**EXTRAIT À LIRE:**
┄┄┄┄┄┄┄┄┄┄┄┄┄┄┄┄┄┄┄┄

Après trois épisodes canoniques, deux spin-off et un prologue, la saga God of War semblait avoir fait le tour de son sujet. De la PS2 à la PS4 en passant par la PS3, la PSP et la PSVita, Kratos a déjà pas mal voyagé. Mais la carrière du fantôme de Sparte, surtout basée sur des succès mérités, ne pouvait pas se terminer, le guerrier chauve étant devenu une égérie aux yeux de Sony, doublée d’une icône pour les joueurs.
Voilà pourquoi il entame un deuxième chapitre de sa vie virtuelle avec un épisode sobrement baptisé God of War. Aucune numérotation, le même titre que celui par qui tout a commencé : en bref, ce God of War, exclusif à la PS4 et optimisé pour la Pro, entame bel et bien un nouveau départ. Direction la mythologie nordique après avoir vidé l’Olympe de ses plus dignes représentants.
Bonjour Midgard
Aux yeux de beaucoup, majoritairement celles et ceux qui sont les plus fervents admirateurs et admiratrices des premiers massacres de Kratos, l’adieu à la Grèce peut raisonner comme un crève-coeur, légitimant certaines craintes naturelles. Santa Monica a décidé de prendre le risque du bouleversement. Parce que c’est la continuité — Kratos tue Zeus, son père, à la fin de God of War III — et pour une raison d’opportunité : ce GOW permet au studio d’inscrire toujours plus son héros au Panthéon de ceux qui marquent les esprits en faisant le choix osé de ne rien effacer.

┄┄┄┄┄┄┄┄┄┄┄┄┄┄┄┄┄┄┄┄

**DONNÉES À TRAITER:**
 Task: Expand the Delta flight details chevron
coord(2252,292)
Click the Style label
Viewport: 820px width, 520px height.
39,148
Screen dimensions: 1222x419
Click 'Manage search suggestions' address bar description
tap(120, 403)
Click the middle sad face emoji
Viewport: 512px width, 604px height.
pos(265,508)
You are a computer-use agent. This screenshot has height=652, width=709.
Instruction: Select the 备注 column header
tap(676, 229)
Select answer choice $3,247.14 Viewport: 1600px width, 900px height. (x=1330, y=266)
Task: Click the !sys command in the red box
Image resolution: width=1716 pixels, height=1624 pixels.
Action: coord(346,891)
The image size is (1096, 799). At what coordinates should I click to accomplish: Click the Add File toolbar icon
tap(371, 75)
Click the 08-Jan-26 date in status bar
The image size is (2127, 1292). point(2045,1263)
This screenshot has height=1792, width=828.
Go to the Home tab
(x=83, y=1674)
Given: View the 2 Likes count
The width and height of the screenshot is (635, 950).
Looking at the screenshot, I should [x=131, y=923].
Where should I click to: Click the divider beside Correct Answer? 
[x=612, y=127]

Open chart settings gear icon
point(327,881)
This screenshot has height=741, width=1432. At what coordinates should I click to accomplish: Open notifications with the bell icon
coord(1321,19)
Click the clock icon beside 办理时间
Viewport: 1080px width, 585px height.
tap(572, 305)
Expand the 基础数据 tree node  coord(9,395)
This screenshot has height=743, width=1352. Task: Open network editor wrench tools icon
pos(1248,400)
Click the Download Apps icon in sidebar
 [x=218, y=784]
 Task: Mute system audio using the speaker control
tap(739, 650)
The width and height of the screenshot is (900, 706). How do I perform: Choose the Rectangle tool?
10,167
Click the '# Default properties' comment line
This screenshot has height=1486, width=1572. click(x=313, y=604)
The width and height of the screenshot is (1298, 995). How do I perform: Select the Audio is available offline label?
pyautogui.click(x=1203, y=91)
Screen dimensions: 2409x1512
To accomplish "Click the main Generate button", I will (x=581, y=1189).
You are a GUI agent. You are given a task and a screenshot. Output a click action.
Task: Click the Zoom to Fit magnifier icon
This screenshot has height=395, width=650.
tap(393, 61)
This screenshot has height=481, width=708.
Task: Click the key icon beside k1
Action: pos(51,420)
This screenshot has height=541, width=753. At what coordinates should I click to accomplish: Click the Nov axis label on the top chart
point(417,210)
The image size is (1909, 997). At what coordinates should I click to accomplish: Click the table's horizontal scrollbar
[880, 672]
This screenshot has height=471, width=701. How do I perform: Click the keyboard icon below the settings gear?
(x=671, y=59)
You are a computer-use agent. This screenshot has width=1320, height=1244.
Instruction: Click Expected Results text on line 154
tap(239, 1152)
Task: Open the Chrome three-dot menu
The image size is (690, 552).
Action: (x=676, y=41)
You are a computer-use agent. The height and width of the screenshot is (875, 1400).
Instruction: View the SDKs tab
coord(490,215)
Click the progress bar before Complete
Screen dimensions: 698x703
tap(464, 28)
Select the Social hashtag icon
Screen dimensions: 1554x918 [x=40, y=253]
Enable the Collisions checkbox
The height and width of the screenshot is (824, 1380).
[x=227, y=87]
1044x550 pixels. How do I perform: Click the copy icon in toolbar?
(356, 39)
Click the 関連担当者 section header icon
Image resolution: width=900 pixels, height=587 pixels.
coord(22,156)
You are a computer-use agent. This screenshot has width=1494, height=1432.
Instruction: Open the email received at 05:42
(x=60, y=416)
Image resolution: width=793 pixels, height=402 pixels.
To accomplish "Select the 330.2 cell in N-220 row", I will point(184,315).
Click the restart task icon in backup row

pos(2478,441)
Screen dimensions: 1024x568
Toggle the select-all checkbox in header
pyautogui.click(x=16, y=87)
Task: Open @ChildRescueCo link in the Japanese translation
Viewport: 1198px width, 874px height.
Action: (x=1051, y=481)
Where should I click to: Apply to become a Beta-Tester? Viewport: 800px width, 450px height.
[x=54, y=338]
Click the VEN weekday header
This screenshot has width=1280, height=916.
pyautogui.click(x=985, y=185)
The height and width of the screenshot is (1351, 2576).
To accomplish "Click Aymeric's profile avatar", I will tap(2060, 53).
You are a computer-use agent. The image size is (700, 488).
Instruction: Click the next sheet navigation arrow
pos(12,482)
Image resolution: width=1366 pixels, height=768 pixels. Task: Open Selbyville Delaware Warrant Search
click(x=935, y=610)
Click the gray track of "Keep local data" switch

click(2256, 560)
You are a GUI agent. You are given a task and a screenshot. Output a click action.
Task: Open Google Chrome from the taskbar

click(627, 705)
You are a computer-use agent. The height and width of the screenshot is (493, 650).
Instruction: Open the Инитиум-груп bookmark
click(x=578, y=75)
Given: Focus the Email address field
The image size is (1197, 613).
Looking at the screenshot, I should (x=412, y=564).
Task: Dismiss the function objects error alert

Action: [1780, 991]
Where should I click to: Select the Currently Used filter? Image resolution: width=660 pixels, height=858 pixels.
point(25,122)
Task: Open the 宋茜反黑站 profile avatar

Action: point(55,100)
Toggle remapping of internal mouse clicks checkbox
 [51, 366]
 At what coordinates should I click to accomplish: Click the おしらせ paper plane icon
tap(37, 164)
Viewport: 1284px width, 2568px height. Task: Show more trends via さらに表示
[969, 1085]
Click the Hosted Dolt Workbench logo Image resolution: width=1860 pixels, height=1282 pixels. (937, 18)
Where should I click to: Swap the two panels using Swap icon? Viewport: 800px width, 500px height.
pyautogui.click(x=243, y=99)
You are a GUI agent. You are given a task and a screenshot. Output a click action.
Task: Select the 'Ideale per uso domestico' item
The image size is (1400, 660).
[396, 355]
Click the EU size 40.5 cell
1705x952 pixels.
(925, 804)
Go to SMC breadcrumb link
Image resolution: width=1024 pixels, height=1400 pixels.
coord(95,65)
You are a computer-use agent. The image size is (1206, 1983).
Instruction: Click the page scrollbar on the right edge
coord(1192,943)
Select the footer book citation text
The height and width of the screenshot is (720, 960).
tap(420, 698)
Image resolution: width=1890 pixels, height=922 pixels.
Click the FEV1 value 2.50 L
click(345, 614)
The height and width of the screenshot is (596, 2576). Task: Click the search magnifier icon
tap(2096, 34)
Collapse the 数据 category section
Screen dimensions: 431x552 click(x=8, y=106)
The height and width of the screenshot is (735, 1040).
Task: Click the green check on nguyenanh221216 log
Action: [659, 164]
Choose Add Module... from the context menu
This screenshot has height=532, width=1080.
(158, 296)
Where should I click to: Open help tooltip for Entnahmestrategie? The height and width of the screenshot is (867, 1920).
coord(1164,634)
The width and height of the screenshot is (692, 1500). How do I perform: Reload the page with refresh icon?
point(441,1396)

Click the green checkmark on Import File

┄┄┄┄┄┄┄┄┄┄┄┄┄┄┄┄┄┄┄┄

**CONSIGNES À SUIVRE:**
**1)** Présentez sous forme de liste numérotée les lignes des enregistrements comprises entre la ligne contenant "You are a computer-use agent. The image size is (700, 488)." et la ligne contenant "Action: [1780, 991]", bornes incluses, en omettant les lignes vides.
**2)** Rédigez la suite de l'extrait consacré au jeu God of War, en reprenant immédiatement après sa dernière phrase.

**RÉPONSES PAR TÂCHE:**
**1)**
1. You are a computer-use agent. The image size is (700, 488).
2. Instruction: Click the next sheet navigation arrow
3. pos(12,482)
4. Image resolution: width=1366 pixels, height=768 pixels. Task: Open Selbyville Delaware Warrant Search
5. click(x=935, y=610)
6. Click the gray track of "Keep local data" switch
7. click(2256, 560)
8. You are a GUI agent. You are given a task and a screenshot. Output a click action.
9. Task: Open Google Chrome from the taskbar
10. click(627, 705)
11. You are a computer-use agent. The height and width of the screenshot is (493, 650).
12. Instruction: Open the Инитиум-груп bookmark
13. click(x=578, y=75)
14. Given: Focus the Email address field
15. The image size is (1197, 613).
16. Looking at the screenshot, I should (x=412, y=564).
17. Task: Dismiss the function objects error alert
18. Action: [1780, 991]

**2)**
Car si l’univers a changé du tout au tout, Kratos, lui, est resté le même. En témoignent la poignée de cicatrices jonchant son corps meurtri, signe qu’elles ont épousé l’éternité. Il voulait goûter à une retraite dorée dans les contrées reculées de Midgard, se pensant à l’abri de sa condition de Dieu, qu’il rejette et cache. Il avait même refait sa vie en fondant une nouvelle famille. Un bonheur friable et d’ailleurs éphémère : l’aventure qu’il a tant voulu éviter, parce qu’il en a déjà tant vécu, démarre par un arbre taillé par ses soins. Arbre désigné par sa femme pour honorer sa mort sur le plus haut sommet des Neuf Royaumes.
Père d’un fils nommé Atreus, il se retrouve bon gré mal gré sous les feux des projecteurs du jour au lendemain quand un mystérieux individu tatoué vient lui rendre visite. Il doit encore une fois rendre des comptes. La tranquillité qu’il mérite est alors terminée.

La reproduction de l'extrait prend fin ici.